If you’re a newbie to Lawrence Durrell, start with one of his best novels ever…Justine. It’s the first of four novels collectively known as the “Alexandrian Quartet” and is his most famous and best written collection (in my opinion). Justine in of itself is mesmerizing on its own, but what really makes it magical is if you read the entire collection. The first three books of the “Alexandrian Quartet” are not sequels, but “sibling” works. In other words, it’s the same story told from three different perspectives. You read the first book, thinking you have a pretty good idea about what’s going on, and then you get into the second and it turns out that the protagonist in the first novel was being completely misled by multiple other characters and much of what appeared simple was in actuality much more complicated. The fourth book is an actual sequel of the same events.
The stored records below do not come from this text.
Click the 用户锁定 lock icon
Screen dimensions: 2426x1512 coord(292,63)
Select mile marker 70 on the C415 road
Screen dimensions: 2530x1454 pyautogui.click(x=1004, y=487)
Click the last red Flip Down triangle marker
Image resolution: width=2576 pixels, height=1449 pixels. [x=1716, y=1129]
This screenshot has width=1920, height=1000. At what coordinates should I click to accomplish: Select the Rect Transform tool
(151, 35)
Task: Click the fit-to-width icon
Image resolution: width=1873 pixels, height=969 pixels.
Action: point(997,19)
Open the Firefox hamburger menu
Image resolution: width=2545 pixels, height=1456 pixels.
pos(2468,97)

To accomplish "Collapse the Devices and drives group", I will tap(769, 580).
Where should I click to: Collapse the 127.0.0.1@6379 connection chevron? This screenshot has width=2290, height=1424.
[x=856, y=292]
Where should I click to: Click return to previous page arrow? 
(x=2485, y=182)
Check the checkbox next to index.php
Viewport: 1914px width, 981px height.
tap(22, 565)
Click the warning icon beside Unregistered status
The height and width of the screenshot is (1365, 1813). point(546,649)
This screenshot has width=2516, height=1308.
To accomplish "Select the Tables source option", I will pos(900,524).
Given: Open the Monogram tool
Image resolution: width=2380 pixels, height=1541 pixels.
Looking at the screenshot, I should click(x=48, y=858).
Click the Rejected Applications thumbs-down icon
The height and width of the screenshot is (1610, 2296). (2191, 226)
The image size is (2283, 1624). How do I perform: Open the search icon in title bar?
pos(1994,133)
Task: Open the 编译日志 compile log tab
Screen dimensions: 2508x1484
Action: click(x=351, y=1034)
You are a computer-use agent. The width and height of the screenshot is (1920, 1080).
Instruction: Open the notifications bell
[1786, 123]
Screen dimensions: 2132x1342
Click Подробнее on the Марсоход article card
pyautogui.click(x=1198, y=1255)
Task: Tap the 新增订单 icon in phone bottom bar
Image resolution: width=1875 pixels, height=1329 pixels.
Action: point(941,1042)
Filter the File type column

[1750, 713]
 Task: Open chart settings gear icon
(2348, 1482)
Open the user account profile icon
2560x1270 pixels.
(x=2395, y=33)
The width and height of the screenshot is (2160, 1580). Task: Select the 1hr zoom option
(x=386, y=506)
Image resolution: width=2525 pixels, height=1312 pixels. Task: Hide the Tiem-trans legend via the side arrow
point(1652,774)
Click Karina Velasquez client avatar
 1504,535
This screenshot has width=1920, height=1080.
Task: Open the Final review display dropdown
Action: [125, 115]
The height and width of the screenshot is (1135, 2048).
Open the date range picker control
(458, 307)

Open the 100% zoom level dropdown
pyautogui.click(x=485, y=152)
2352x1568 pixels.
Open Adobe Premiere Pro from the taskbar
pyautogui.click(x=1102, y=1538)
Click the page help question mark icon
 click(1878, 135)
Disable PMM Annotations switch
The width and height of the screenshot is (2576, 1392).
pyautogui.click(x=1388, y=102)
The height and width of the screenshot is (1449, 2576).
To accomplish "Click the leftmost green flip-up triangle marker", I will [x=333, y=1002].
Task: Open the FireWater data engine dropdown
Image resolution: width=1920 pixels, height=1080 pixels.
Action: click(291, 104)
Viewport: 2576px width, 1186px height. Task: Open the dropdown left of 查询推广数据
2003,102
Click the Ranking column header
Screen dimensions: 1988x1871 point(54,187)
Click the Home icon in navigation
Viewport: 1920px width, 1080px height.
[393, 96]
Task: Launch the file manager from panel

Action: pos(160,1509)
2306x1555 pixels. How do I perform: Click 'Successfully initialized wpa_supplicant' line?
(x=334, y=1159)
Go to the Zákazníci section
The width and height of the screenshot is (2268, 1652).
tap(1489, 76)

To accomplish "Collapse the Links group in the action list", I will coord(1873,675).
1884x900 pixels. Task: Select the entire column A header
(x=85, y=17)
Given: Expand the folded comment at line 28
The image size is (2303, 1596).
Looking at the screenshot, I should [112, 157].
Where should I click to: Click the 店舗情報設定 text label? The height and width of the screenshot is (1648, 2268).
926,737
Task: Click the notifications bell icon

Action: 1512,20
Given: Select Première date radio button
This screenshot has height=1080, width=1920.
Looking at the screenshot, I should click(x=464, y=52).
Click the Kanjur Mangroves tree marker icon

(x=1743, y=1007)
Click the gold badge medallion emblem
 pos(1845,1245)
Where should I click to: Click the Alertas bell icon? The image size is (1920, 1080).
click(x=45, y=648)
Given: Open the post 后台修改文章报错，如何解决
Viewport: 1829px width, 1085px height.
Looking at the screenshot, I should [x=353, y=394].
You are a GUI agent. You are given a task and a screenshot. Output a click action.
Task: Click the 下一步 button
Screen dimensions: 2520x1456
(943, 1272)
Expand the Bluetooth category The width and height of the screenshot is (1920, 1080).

Briefly, the story is set in Alexandria, Egypt just a year or so before the outbreak of World War II. The main character speaks in a first-person narrative, reflecting on events not as they happened, but as they first became important to him. He gets caught up in a series of complicated love affairs and friendships, amidst a backdrop of darker motives that involve murder and espionage. The plot alone sounds melodramatic, but what really makes this book shine is the language and style with which Durrell writes. For a further description on the quartet, check it out on Wikipedia.

Other great books by Durrell include a series of five novels known as the “Avignon Quintet,” which takes places in Provence, France. Much of Durrell’s work is drawn from his own extraordinary life experiences. Preferring to refer to his nationality as “cosmopolitan” rather than British, he lived abroad in Greece, Egypt, France, Argentina, Yugoslavia, and India just to name a few. He worked in the British Foreign Service at various posts throughout Europe and although he rarely had a fixed home, he and his family lived for many years on the Mediterranean island of Corfu in Greece. He was also good friends with Henry Miller (who wrote Tropic of Cancer). Over the course of his long life Durrell wrote dozens of novels and other works that include poetry, drama, travel books, and essays. So checkout one of his works today, and see what surprises are waiting for you just around the corner!